Certain personalities are susceptible to emotional stresses in different ways than many others are. They are not only over-sensitive to slights or criticisms of themselves, but imagine others are also, and take on everyone else’s presumed pain.  I remember getting stomach cramps every time a teacher got onto any pupil.

 Also, some people’s ability to visualize wonderful possibilities, makes them idealistic and inclined to judge themselves and others as falling short.

The positive side of this is that when they have enough talent and brains, to actually gain influence, they can make a difference and make life better for many.  But, the need to make a major difference in the world, produces a chronic sense of failure for many, while also tending to make them unsatisfied with the lack of vision and achievements of organizations they are involved in. Thus alienating them from others and creating an even greater sense of failure.  Some of us “do not work and play well” with others in organizations or even religious institutions.

There are obvious addictions, some more destructive than others.  But many go unrecognized or appear harmless.  An addiction to shopping doesn’t do much harm, if you are rich, but can destroy solvency and relationships, if you are not.  An addiction to judging others can pass as righteousness, when it actually simply serves to distract us from our own unrecognized pain over our failure to be the person God has created us to be.

 Not only is nobody perfect, but nobody ever manages to become perfect.  We are all different. And the areas, that we each are being called to grow free in, will not be on the same life schedule as someone else’s. In the gospel of Matthew we are called to be perfect only in forgiveness, of ourselves and others, which requires ongoing admission of failure and repentance on our part, until our last breath.  And paradoxically, I believe that takes knowing we are loved totally.

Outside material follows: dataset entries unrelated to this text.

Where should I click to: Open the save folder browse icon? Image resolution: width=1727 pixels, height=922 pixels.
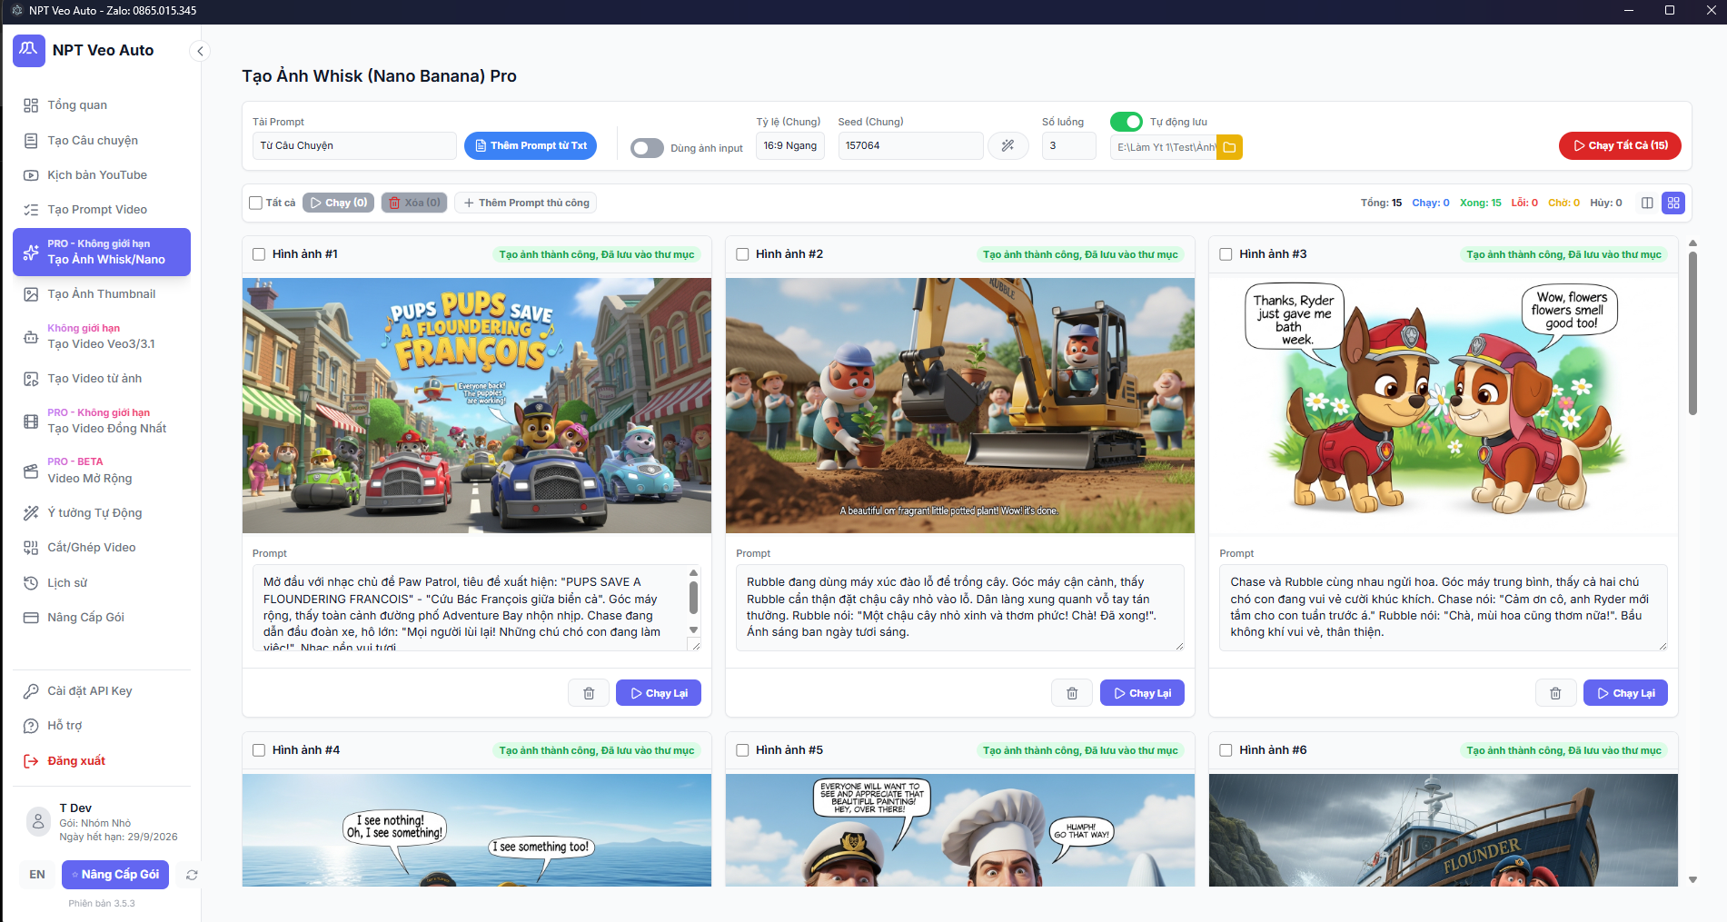click(x=1229, y=147)
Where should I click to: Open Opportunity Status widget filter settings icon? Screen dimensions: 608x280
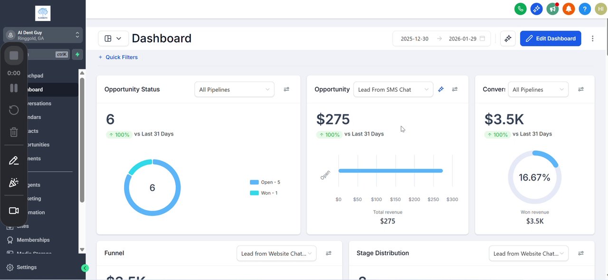pos(286,89)
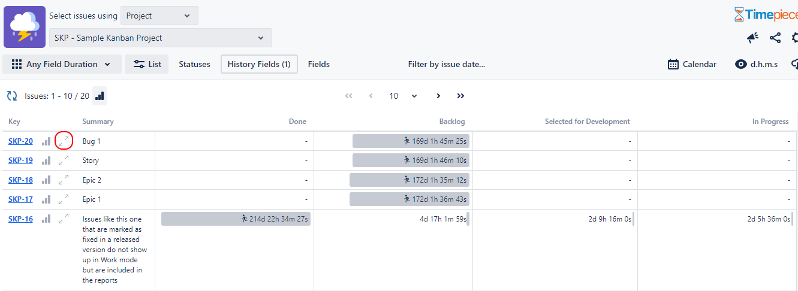The image size is (798, 291).
Task: Click the Filter by issue date field
Action: point(446,64)
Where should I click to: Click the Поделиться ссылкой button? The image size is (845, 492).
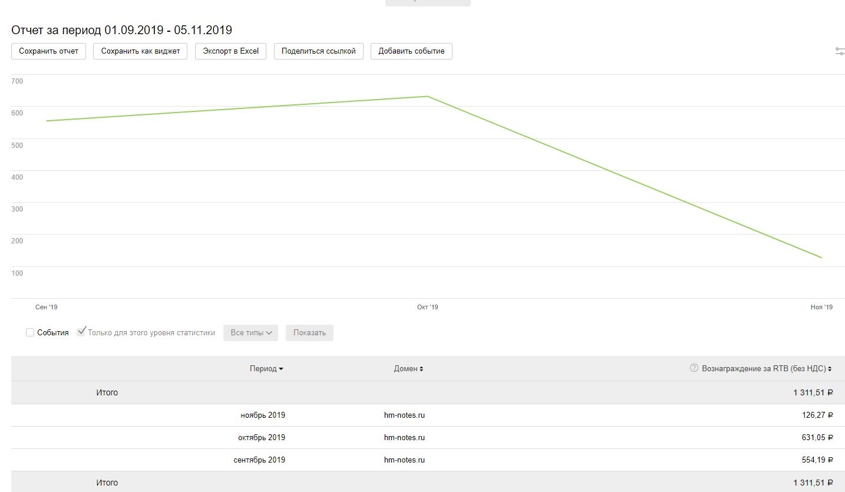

An addiction to cleaning house can seem virtuous, unless it makes life miserable for everyone else, or requires time that is needed for something else God is calling us to do or be.  Workaholics frequently end up divorced.  Addiction to affirmation leads people to be chameleons, who then have a difficult time discovering whom God has created them to be.  The list goes on and on.  Whatever need controls us, no matter how positive the results may seem, is an addiction and will keep us from becoming the person God created us to be.

Working with the elderly, it’s become obvious that many are unable to accept help and can’t find peace, when they can no longer do for others.  That may sound virtuous, but it’s not, when that is no longer whom God is calling us to be.  When we are being called to be still and not only KNOW that He is God, but to be empty enough to be filled with Him, to become one with Him, then even just hating not being able to do for others, will defeat finding that which is actually the pearl of great price we all seek.

We cannot get rid of our addictions by ourselves and we can’t get rid of them all at once.  There are seasons of life and there are times we are called to new freedom in specific areas. It takes recognizing our own addictions, however subtle or harmless seeming, so that we can accept the grace to get free.  In other words, we have to work to cast the log out of our own eye, before we even think about judging someone else.  Self-awareness is the basic need for ongoing conversion, for letting Jesus truly become Lord of our whole selves.

I am still finding that is a full time job at seventy-five, even though I accepted Jesus as Savior and Lord at thirty.  Letting Him be Lord of our whole self, even the parts we don’t want to see, is a lifetime job and only He will know when we’ve become the unique, loved, but still imperfect person, that He created us to be, so we get to go home.